Four years ago, I posted the photograph of a tombstone in Europe. Like the tombstones of Longfellow’s poem, it was spelled “backward, like a Hebrew book, Till life became a Legend of the Dead.” That tombstone was indeed a mystery to me and my family. We had been unable to find anyone to help us connect that tombstone with or own family legend.
Until ten months ago, that is, when I received an email from Ruth Contreras referring to my blog, and asking about my post, How my Mormon Mom Learned She was a Jew. Attached to Ruth’s message was a photograph of a broken tombstone written in Hebrew lying in the grass. The bottom of the tombstone bore my great-grandmother’s name in Roman lettering.  I’d seen that tombstone before, but I didn’t recognize it in its dilapidated condition.
Ruth wanted to know if my grandmother was the same Josephine Daniel who was the daughter of Franziska Abeles Daniel from the tombstone and had lived in Pitten a century ago. If so, could I possibly help her get in touch with any of Josephine’s living relatives? As I read through the letter, I realized that this was a person who had done some in-depth research into my grandmother’s family. She mentioned dates, names, and places particular to my family, and in my intense overload of excitement, I missed the fact that she was even solving the mystery of the tombstone, just like Longfellow’s “mystic volume of the dead.”
The tombstone, finally identified.
My great-grandmother, Franziska “Fanny” Abeles Daniel
My grandmother, Josephine Daniel, and her sister Sommer, at their mother’s tombstone.

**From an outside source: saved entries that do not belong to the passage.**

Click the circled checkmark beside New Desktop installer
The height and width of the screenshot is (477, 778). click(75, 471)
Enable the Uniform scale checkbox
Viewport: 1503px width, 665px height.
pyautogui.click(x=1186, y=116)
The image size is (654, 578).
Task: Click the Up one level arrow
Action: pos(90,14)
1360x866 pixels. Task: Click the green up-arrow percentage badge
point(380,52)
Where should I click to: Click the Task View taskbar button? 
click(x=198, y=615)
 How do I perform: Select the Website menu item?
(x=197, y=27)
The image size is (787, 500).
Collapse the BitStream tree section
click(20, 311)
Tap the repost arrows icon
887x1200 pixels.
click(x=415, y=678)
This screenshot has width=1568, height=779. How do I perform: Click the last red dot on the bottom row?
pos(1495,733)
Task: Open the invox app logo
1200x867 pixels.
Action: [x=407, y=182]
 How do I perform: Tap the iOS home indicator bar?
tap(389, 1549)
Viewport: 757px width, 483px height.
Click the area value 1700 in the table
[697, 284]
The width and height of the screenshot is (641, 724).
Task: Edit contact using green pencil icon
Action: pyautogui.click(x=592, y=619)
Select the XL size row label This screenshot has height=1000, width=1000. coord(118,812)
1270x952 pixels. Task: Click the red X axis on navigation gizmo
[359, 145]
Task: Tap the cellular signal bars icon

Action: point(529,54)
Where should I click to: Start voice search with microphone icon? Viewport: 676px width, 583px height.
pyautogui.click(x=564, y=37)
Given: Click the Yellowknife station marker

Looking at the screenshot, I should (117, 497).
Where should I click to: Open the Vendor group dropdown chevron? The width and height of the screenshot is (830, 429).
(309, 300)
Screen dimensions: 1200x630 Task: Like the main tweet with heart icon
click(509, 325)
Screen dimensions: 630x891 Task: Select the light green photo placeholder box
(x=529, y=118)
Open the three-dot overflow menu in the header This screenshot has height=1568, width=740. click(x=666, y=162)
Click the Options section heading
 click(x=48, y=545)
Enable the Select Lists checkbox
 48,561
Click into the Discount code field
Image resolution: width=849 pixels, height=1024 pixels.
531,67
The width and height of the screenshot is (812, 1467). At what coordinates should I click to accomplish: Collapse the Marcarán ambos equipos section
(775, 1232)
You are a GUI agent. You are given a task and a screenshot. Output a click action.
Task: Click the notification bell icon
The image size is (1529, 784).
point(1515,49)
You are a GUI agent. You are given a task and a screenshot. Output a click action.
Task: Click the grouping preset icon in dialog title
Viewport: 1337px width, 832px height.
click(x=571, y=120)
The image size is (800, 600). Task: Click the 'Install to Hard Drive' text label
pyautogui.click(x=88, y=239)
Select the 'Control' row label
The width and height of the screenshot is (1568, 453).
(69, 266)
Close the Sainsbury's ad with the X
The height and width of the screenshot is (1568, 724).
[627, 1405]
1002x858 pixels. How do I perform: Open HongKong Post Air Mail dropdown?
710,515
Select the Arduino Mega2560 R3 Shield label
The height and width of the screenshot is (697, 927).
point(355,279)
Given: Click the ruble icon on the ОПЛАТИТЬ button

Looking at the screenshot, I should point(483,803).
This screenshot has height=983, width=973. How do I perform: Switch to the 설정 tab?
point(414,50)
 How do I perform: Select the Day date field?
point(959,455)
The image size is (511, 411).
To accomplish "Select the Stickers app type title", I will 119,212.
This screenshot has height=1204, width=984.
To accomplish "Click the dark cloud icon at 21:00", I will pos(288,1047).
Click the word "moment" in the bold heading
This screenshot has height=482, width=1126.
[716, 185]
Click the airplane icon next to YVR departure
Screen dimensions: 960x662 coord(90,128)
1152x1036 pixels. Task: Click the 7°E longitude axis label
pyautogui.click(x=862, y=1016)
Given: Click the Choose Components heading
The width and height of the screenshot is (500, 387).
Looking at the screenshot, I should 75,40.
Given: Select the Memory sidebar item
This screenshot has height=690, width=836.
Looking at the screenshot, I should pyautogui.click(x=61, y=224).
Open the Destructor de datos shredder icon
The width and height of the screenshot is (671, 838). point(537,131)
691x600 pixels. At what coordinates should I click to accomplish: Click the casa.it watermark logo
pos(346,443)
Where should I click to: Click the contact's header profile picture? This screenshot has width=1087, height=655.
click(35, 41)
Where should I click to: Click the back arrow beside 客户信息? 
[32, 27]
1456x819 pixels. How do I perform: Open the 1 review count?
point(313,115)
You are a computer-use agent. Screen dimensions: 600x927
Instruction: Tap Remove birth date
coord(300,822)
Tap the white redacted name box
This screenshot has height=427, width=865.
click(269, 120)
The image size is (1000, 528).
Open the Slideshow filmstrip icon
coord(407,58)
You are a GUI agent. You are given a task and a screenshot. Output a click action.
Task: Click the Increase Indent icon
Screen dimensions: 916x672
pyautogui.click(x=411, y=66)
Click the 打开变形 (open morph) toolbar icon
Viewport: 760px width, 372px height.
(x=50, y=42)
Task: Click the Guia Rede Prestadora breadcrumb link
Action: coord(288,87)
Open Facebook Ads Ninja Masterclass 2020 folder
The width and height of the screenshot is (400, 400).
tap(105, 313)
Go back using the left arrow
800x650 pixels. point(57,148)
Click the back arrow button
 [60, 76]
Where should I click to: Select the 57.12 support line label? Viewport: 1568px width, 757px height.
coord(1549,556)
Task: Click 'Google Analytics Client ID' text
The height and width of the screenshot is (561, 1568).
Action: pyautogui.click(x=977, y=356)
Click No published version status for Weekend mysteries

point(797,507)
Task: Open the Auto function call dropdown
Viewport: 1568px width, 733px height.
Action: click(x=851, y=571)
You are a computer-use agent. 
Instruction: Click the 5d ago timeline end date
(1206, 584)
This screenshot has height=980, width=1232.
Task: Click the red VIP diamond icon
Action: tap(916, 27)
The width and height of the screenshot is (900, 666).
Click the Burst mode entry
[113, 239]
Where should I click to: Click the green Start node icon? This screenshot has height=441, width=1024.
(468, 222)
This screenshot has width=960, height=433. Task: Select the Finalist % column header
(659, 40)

I felt like an overexcited puppy being let out to play after a long day at home alone. I was positively bouncing; and if I had a tail, I’m sure my whole back end would have been wagging.  The first thing I did was call my parents in Utah to share the message. My mom was just as elated as I was. After all, she had spent years searching for information regarding my third great grandfather who had lived in Pitten all those years ago. This was a break-through for my family. My reply to Ruth’s first inquiry included a photograph of the woman belonging with the tombstone.
Over the next few weeks a flurry of emails went back and forth between Kentucky, Utah, and Austria. Each new message from Austria was followed up by a phone conversation with Mom and Dad. During that first flurry of messages I learned that Ruth was the granddaughter of the family that lived next door to my grandmother and third great-grandfather in Pitten in the years between the first world war and the Holocaust.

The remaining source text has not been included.